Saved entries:
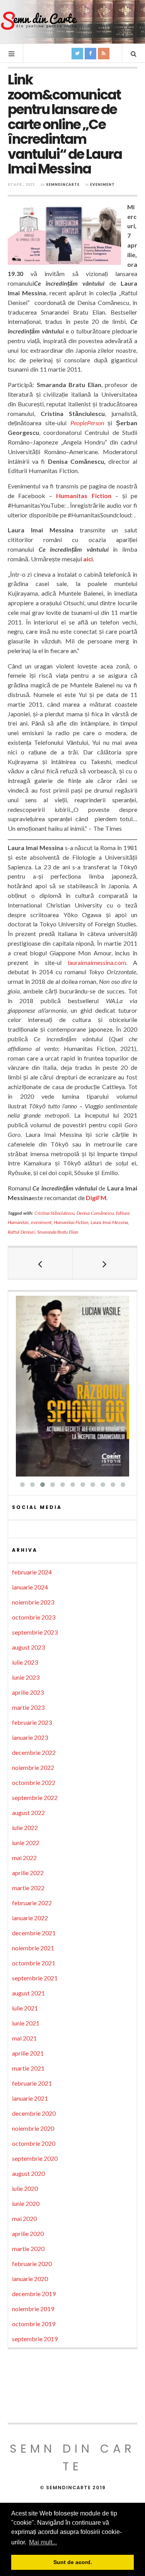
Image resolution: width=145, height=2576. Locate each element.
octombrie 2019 (33, 2323)
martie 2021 (28, 2068)
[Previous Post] (40, 1263)
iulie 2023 (25, 1662)
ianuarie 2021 (30, 2098)
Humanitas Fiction (83, 495)
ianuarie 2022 (30, 1917)
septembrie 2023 (35, 1632)
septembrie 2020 (35, 2158)
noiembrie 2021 (33, 1947)
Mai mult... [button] (43, 2542)
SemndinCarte (63, 184)
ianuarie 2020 (30, 2278)
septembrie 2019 (35, 2338)
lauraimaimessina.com (97, 962)
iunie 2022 (25, 1842)
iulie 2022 (25, 1827)
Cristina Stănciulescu (54, 1213)
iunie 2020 (25, 2203)
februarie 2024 (32, 1572)
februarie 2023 (32, 1722)
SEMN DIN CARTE (72, 2457)
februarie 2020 (32, 2263)
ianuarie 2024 (30, 1587)
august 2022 (28, 1812)
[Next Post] (105, 1263)
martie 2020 (28, 2248)
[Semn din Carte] (38, 21)
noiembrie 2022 (33, 1767)
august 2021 (28, 1993)
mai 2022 (24, 1857)
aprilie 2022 (28, 1872)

**Work task**. Exactly repeat the data above; the pictures do not belong in your copy.

**Your response**.
Image resolution: width=145, height=2576. Locate each element.
octombrie 2019 (33, 2323)
martie 2021 (28, 2068)
[Previous Post] (40, 1263)
iulie 2023 (25, 1662)
ianuarie 2021 (30, 2098)
Humanitas Fiction (83, 495)
ianuarie 2022 (30, 1917)
septembrie 2023 (35, 1632)
septembrie 2020 (35, 2158)
noiembrie 2021 (33, 1947)
Mai mult... [button] (43, 2542)
SemndinCarte (63, 184)
ianuarie 2020 (30, 2278)
septembrie 2019 (35, 2338)
lauraimaimessina.com (97, 962)
iunie 2022 (25, 1842)
iulie 2022 (25, 1827)
Cristina Stănciulescu (54, 1213)
iunie 2020 (25, 2203)
februarie 2024 (32, 1572)
februarie 2023 (32, 1722)
SEMN DIN CARTE (72, 2457)
februarie 2020 (32, 2263)
ianuarie 2024 (30, 1587)
august 2022 (28, 1812)
[Next Post] (105, 1263)
martie 2020 (28, 2248)
[Semn din Carte] (38, 21)
noiembrie 2022 (33, 1767)
august 2021 (28, 1993)
mai 2022 (24, 1857)
aprilie 2022 (28, 1872)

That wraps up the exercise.